Alain Locke in the 1940s.
/ Courtesy of Howard University Archives
/
Courtesy of Howard University Archives
Alain Locke in the 1940s.

"They are not merely slave songs, or even Negro folk songs," Locke said at the Library of Congress in 1940, on the 75th anniversary of the abolition of slavery. "The very elements that make them spiritually expressive of the Negro make them, at the same time, deeply representative of the soil that produced them. ... They belong to a common heritage."

Many at the funeral believe Locke made a serious contribution to that common national heritage.

"Locke was one of the most important philosophers of our era," says Leonard Harris, a philosophy professor at Purdue University. "But he had no biography, no history. I became interested in looking for Locke." Harris ultimately wrote a definitive biography of Locke.

Locke was among the most academically accomplished African-Americans of his time. He earned a Ph.D. from Harvard and is the first known gay Rhodes Scholar. He was also the first African-American Rhodes Scholar — there wouldn't be another for more than 50 years.

Locke also had a lasting influence on philosophy. Harris says his pioneering ideas are still relevant today. He contributed to debates about pluralism and pragmatics, as well as philosophical discussions on race.

"He argues that race is a fabrication," Harris says. "That was shocking at the time. How can you claim that race is a construction, when all you see is segregation? Locke says it's culture that creates our visions of race."

While many black scholars have long studied Locke's work, Harris says he had largely been forgotten by the time he died in 1954. For decades, Locke's ashes were stored with friends in a tin wrapped in a paper bag. Then, in the 1990s, they arrived at the Howard University Archives, where Locke had been a professor and where he had bequeathed his art collection and library.

Ida Jones, a curator at Howard University, says she hopes Alain Locke will one day become a household name, recognized for his cultural contributions.

Jones says Locke was a key force in mentoring African-American artists and writers "from a generation who were the first born out of slavery. Those individuals now said: Who are we? How do we choose to define ourselves?"
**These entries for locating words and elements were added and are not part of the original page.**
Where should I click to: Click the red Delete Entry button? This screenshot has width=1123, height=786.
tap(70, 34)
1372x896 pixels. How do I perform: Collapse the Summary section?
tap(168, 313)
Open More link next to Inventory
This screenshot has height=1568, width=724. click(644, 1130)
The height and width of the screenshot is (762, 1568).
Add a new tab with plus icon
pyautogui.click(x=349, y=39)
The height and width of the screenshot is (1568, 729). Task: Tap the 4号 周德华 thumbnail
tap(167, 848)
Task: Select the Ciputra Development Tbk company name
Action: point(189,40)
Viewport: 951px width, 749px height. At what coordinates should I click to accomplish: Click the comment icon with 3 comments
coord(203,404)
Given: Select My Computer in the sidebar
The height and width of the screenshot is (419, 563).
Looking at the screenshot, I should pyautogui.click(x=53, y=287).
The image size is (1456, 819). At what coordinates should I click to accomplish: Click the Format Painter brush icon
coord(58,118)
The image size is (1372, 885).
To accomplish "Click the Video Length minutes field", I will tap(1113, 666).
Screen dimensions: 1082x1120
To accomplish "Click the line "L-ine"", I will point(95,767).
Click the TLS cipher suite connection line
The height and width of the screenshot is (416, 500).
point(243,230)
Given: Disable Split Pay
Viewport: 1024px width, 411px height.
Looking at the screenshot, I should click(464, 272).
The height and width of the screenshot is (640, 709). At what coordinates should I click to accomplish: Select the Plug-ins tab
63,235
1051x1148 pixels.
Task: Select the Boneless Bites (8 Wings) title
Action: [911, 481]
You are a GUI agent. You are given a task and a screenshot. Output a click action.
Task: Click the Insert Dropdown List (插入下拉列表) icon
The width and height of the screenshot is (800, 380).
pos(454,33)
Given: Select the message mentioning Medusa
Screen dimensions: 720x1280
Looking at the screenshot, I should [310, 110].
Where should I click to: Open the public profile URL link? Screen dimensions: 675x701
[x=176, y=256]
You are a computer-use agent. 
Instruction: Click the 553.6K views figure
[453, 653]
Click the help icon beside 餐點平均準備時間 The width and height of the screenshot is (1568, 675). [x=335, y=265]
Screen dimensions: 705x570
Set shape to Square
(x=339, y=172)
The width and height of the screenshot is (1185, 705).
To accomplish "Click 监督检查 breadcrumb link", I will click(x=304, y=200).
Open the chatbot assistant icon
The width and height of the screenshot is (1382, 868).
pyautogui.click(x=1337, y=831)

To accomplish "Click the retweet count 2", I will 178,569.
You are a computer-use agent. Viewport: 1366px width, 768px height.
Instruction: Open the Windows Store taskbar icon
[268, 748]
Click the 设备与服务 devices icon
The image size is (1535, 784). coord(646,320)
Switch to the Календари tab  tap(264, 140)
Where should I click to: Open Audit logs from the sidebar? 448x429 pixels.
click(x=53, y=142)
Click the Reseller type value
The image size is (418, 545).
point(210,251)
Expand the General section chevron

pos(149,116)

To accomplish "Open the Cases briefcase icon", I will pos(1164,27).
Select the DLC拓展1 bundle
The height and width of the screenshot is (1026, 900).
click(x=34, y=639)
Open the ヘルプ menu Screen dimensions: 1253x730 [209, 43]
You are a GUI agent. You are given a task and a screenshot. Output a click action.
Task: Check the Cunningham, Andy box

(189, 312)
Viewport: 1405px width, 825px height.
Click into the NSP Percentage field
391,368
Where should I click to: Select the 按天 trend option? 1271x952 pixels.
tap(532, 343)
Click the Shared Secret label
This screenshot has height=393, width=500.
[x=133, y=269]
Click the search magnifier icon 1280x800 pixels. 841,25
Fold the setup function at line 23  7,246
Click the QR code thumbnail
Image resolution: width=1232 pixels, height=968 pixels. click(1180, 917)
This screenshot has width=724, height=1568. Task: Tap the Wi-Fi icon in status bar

Locke compiled many of the answers in an anthology called The New Negro. Published in 1925, it was an instant success and included work by Zora Neale Hurston, Langston Hughes and W.E.B. Du Bois.

"This book is the standard-bearer for how the 20th century African-American is going to see themselves," Jones says. "This volume is dedicated to the younger generation: Oh rise, shine, for thy light is a coming."

Leonard Harris hopes to shed new light on Locke's work. He says giving him a final resting place is an important first step: "There is a place to go to commemorate him, to remove him from obscurity, to see him as a person worthy of appreciation and recognition."